• RECORDS PROVIDED:
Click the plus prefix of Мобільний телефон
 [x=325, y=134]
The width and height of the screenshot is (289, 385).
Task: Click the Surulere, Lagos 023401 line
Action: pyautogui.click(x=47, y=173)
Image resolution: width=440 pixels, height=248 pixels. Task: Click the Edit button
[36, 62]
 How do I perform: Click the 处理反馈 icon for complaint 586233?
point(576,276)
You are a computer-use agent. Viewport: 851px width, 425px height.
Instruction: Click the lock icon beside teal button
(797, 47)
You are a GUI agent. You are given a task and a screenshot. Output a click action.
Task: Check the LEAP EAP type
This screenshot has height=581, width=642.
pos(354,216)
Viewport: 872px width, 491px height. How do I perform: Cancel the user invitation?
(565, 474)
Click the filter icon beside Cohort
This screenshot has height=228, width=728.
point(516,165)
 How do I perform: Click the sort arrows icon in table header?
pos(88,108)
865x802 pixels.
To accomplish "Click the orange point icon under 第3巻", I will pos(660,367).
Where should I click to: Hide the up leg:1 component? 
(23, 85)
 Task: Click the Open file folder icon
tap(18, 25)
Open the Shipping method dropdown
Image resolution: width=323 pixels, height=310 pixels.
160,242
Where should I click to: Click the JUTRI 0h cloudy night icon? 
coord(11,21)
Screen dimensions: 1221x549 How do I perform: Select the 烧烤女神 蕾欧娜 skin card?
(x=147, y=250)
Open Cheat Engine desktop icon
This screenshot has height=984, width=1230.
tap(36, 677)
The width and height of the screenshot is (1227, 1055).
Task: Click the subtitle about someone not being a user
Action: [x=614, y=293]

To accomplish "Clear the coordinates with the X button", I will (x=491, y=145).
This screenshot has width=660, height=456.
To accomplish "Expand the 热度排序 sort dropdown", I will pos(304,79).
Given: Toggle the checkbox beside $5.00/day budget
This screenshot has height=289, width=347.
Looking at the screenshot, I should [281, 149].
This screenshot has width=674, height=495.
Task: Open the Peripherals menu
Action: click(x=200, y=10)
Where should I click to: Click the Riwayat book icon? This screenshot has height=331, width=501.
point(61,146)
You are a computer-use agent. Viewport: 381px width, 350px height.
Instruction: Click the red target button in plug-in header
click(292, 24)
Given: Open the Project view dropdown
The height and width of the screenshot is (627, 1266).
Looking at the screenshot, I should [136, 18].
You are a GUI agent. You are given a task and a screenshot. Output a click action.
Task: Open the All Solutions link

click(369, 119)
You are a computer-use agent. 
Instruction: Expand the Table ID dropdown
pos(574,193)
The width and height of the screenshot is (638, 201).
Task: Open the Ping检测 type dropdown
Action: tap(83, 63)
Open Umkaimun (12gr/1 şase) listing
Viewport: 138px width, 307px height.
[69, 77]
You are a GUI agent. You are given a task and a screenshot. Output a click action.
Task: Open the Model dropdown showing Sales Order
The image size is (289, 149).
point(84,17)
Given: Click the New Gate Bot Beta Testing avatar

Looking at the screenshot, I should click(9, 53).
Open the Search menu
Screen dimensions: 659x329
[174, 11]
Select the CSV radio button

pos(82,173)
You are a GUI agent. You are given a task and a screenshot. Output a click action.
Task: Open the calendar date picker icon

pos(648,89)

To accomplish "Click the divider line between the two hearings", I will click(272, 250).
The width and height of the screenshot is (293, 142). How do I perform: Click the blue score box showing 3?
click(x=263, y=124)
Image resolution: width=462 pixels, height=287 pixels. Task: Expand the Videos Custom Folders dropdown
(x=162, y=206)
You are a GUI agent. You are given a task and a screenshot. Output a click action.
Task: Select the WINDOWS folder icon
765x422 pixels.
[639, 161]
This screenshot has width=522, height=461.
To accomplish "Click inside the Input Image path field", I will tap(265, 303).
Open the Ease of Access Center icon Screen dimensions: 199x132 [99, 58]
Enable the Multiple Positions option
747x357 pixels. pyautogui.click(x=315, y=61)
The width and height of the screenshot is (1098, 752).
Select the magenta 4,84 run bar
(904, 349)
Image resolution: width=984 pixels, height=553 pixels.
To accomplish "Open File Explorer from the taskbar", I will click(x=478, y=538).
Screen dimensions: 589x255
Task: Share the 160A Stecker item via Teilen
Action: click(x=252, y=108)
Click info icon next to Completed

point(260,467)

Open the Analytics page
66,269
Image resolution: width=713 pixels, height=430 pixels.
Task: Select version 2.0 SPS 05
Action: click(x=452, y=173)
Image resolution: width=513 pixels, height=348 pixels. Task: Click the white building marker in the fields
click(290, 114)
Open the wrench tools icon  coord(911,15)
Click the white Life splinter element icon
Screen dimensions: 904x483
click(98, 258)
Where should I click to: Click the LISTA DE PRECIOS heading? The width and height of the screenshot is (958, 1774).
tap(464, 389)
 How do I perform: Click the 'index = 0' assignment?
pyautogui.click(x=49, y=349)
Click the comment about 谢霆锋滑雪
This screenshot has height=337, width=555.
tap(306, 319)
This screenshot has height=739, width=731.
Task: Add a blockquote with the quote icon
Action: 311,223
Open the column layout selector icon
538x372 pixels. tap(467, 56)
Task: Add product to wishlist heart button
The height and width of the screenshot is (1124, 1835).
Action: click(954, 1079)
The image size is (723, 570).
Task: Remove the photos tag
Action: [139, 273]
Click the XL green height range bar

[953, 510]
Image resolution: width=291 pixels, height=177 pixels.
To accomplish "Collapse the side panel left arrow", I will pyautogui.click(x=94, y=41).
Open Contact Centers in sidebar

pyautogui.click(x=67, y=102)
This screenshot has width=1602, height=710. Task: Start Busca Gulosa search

• EXERCISE AIM: Starting from the first line above, copy the data through to the last line exactly.

• OUTPUT OF THE TASK:
Click the plus prefix of Мобільний телефон
 [x=325, y=134]
The width and height of the screenshot is (289, 385).
Task: Click the Surulere, Lagos 023401 line
Action: pyautogui.click(x=47, y=173)
Image resolution: width=440 pixels, height=248 pixels. Task: Click the Edit button
[36, 62]
 How do I perform: Click the 处理反馈 icon for complaint 586233?
point(576,276)
You are a computer-use agent. Viewport: 851px width, 425px height.
Instruction: Click the lock icon beside teal button
(797, 47)
You are a GUI agent. You are given a task and a screenshot. Output a click action.
Task: Check the LEAP EAP type
This screenshot has height=581, width=642.
pos(354,216)
Viewport: 872px width, 491px height. How do I perform: Cancel the user invitation?
(565, 474)
Click the filter icon beside Cohort
This screenshot has height=228, width=728.
point(516,165)
 How do I perform: Click the sort arrows icon in table header?
pos(88,108)
865x802 pixels.
To accomplish "Click the orange point icon under 第3巻", I will pos(660,367).
Where should I click to: Hide the up leg:1 component? 
(23, 85)
 Task: Click the Open file folder icon
tap(18, 25)
Open the Shipping method dropdown
Image resolution: width=323 pixels, height=310 pixels.
160,242
Where should I click to: Click the JUTRI 0h cloudy night icon? 
coord(11,21)
Screen dimensions: 1221x549 How do I perform: Select the 烧烤女神 蕾欧娜 skin card?
(x=147, y=250)
Open Cheat Engine desktop icon
This screenshot has height=984, width=1230.
tap(36, 677)
The width and height of the screenshot is (1227, 1055).
Task: Click the subtitle about someone not being a user
Action: [x=614, y=293]

To accomplish "Clear the coordinates with the X button", I will (x=491, y=145).
This screenshot has width=660, height=456.
To accomplish "Expand the 热度排序 sort dropdown", I will pos(304,79).
Given: Toggle the checkbox beside $5.00/day budget
This screenshot has height=289, width=347.
Looking at the screenshot, I should [281, 149].
This screenshot has width=674, height=495.
Task: Open the Peripherals menu
Action: click(x=200, y=10)
Where should I click to: Click the Riwayat book icon? This screenshot has height=331, width=501.
point(61,146)
You are a computer-use agent. Viewport: 381px width, 350px height.
Instruction: Click the red target button in plug-in header
click(292, 24)
Given: Open the Project view dropdown
The height and width of the screenshot is (627, 1266).
Looking at the screenshot, I should [136, 18].
You are a GUI agent. You are given a task and a screenshot. Output a click action.
Task: Open the All Solutions link

click(369, 119)
You are a computer-use agent. 
Instruction: Expand the Table ID dropdown
pos(574,193)
The width and height of the screenshot is (638, 201).
Task: Open the Ping检测 type dropdown
Action: tap(83, 63)
Open Umkaimun (12gr/1 şase) listing
Viewport: 138px width, 307px height.
[69, 77]
You are a GUI agent. You are given a task and a screenshot. Output a click action.
Task: Open the Model dropdown showing Sales Order
The image size is (289, 149).
point(84,17)
Given: Click the New Gate Bot Beta Testing avatar

Looking at the screenshot, I should click(9, 53).
Open the Search menu
Screen dimensions: 659x329
[174, 11]
Select the CSV radio button

pos(82,173)
You are a GUI agent. You are given a task and a screenshot. Output a click action.
Task: Open the calendar date picker icon

pos(648,89)

To accomplish "Click the divider line between the two hearings", I will click(272, 250).
The width and height of the screenshot is (293, 142). How do I perform: Click the blue score box showing 3?
click(x=263, y=124)
Image resolution: width=462 pixels, height=287 pixels. Task: Expand the Videos Custom Folders dropdown
(x=162, y=206)
You are a GUI agent. You are given a task and a screenshot. Output a click action.
Task: Select the WINDOWS folder icon
765x422 pixels.
[639, 161]
This screenshot has width=522, height=461.
To accomplish "Click inside the Input Image path field", I will tap(265, 303).
Open the Ease of Access Center icon Screen dimensions: 199x132 [99, 58]
Enable the Multiple Positions option
747x357 pixels. pyautogui.click(x=315, y=61)
The width and height of the screenshot is (1098, 752).
Select the magenta 4,84 run bar
(904, 349)
Image resolution: width=984 pixels, height=553 pixels.
To accomplish "Open File Explorer from the taskbar", I will click(x=478, y=538).
Screen dimensions: 589x255
Task: Share the 160A Stecker item via Teilen
Action: click(x=252, y=108)
Click info icon next to Completed

point(260,467)

Open the Analytics page
66,269
Image resolution: width=713 pixels, height=430 pixels.
Task: Select version 2.0 SPS 05
Action: click(x=452, y=173)
Image resolution: width=513 pixels, height=348 pixels. Task: Click the white building marker in the fields
click(290, 114)
Open the wrench tools icon  coord(911,15)
Click the white Life splinter element icon
Screen dimensions: 904x483
click(98, 258)
Where should I click to: Click the LISTA DE PRECIOS heading? The width and height of the screenshot is (958, 1774).
tap(464, 389)
 How do I perform: Click the 'index = 0' assignment?
pyautogui.click(x=49, y=349)
Click the comment about 谢霆锋滑雪
This screenshot has height=337, width=555.
tap(306, 319)
This screenshot has height=739, width=731.
Task: Add a blockquote with the quote icon
Action: 311,223
Open the column layout selector icon
538x372 pixels. tap(467, 56)
Task: Add product to wishlist heart button
The height and width of the screenshot is (1124, 1835).
Action: click(954, 1079)
The image size is (723, 570).
Task: Remove the photos tag
Action: [139, 273]
Click the XL green height range bar

[953, 510]
Image resolution: width=291 pixels, height=177 pixels.
To accomplish "Collapse the side panel left arrow", I will pyautogui.click(x=94, y=41).
Open Contact Centers in sidebar

pyautogui.click(x=67, y=102)
This screenshot has width=1602, height=710. Task: Start Busca Gulosa search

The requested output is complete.